(Page excerpt)

The SMI reporter is a defined 15-to-60-dye DNA construct assembled from three oligonucleotide motifs: dye (RPD), sub-branch (RPU) and nanoBarCode (nBC) (Figure S16). All oligos were made from DNA amidite (ChemGenes), while the RPU and nBC also contain PC-linker (Glen Research) for photocleavage. The RPD contains 15 nucleotides with a 5’-amino modifier used to conjugate Alexa Fluor-488, ATTO 532, Dyomics-605, or Alexa Fluor-647 fluorophores. The RPU contains a repeated 10-to-20-nucleotide nBC motif on the 5’ end, followed by a PC-linker and a repeated 10-to-20-nucleotide RPD motif toward the 3’ end. The nBC contains a 10-to-20 nucleotide ISH-probe motif at the 3’ end, followed by a PC-linker and a repeated RPU motif at the 5’ end. Each RPD has one corresponding RPU and 16 nBCs for a total of 64 reporters. Lyophilized RPD and RPUs were normalized to 1.5 mM and 0.5 mM in Tris EDTA (TE) pH 8, respectively. The nBCs were normalized to 50 μM in TE. All oligos were stored at 4°C prior to use.

Reporter assembly occurs via a two-stage process involving RPD-RPU hybridization and nBC hybridization (Figure S16). The 980-plex RNA and 80-plex protein readout requires 16 sets of pools. Each set contains four reporters with four different fluorophores. The pools were made by diluting the 1 μM stock to a 5 nM/probe solution in 8.75X SSPE, 0.5% Tween-20 (%w/v) and 0.1% ProClin^TM 950. Pool identity and cleavage were assessed using biotinylated targets on a streptavidin-covered slide (Schott). Pools were stored at 4°C until ready to use.

(End Page excerpt)

**What is expected**
Write out the full text above on SMI reporter design and assembly, word for word.

(Given information)

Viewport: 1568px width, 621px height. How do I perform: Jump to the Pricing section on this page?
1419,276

(End Given information)
(Given information)

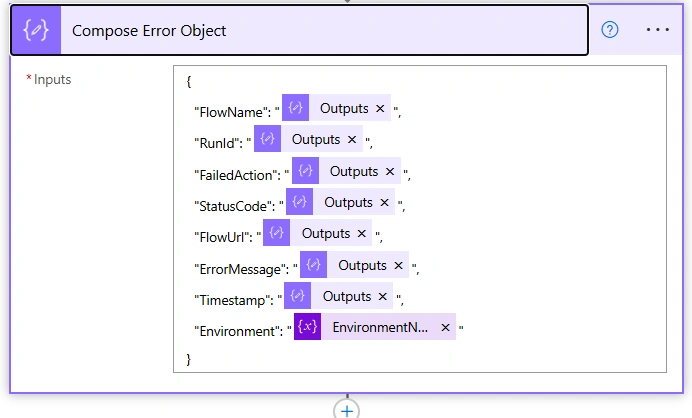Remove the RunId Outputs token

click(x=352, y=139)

(End Given information)
(Given information)

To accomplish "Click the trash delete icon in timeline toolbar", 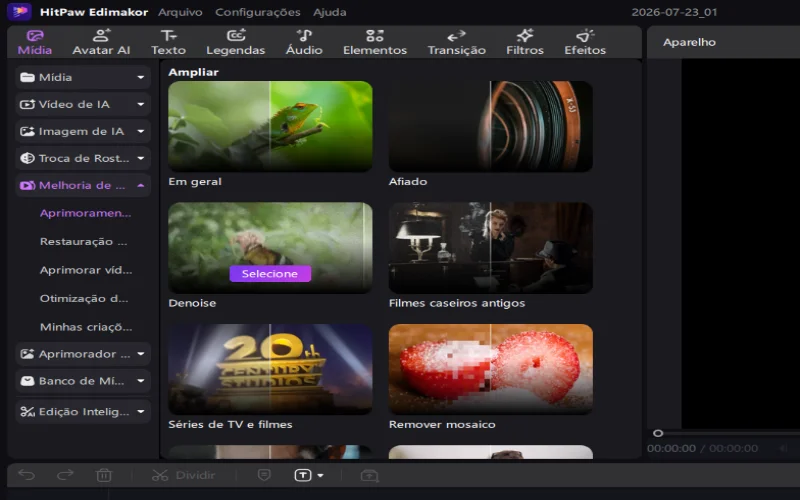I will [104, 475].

(End Given information)

**Response box**
The SMI reporter is a defined 15-to-60-dye DNA construct assembled from three oligonucleotide motifs: dye (RPD), sub-branch (RPU) and nanoBarCode (nBC) (Figure S16). All oligos were made from DNA amidite (ChemGenes), while the RPU and nBC also contain PC-linker (Glen Research) for photocleavage. The RPD contains 15 nucleotides with a 5’-amino modifier used to conjugate Alexa Fluor-488, ATTO 532, Dyomics-605, or Alexa Fluor-647 fluorophores. The RPU contains a repeated 10-to-20-nucleotide nBC motif on the 5’ end, followed by a PC-linker and a repeated 10-to-20-nucleotide RPD motif toward the 3’ end. The nBC contains a 10-to-20 nucleotide ISH-probe motif at the 3’ end, followed by a PC-linker and a repeated RPU motif at the 5’ end. Each RPD has one corresponding RPU and 16 nBCs for a total of 64 reporters. Lyophilized RPD and RPUs were normalized to 1.5 mM and 0.5 mM in Tris EDTA (TE) pH 8, respectively. The nBCs were normalized to 50 μM in TE. All oligos were stored at 4°C prior to use.

Reporter assembly occurs via a two-stage process involving RPD-RPU hybridization and nBC hybridization (Figure S16). The 980-plex RNA and 80-plex protein readout requires 16 sets of pools. Each set contains four reporters with four different fluorophores. The pools were made by diluting the 1 μM stock to a 5 nM/probe solution in 8.75X SSPE, 0.5% Tween-20 (%w/v) and 0.1% ProClin^TM 950. Pool identity and cleavage were assessed using biotinylated targets on a streptavidin-covered slide (Schott). Pools were stored at 4°C until ready to use.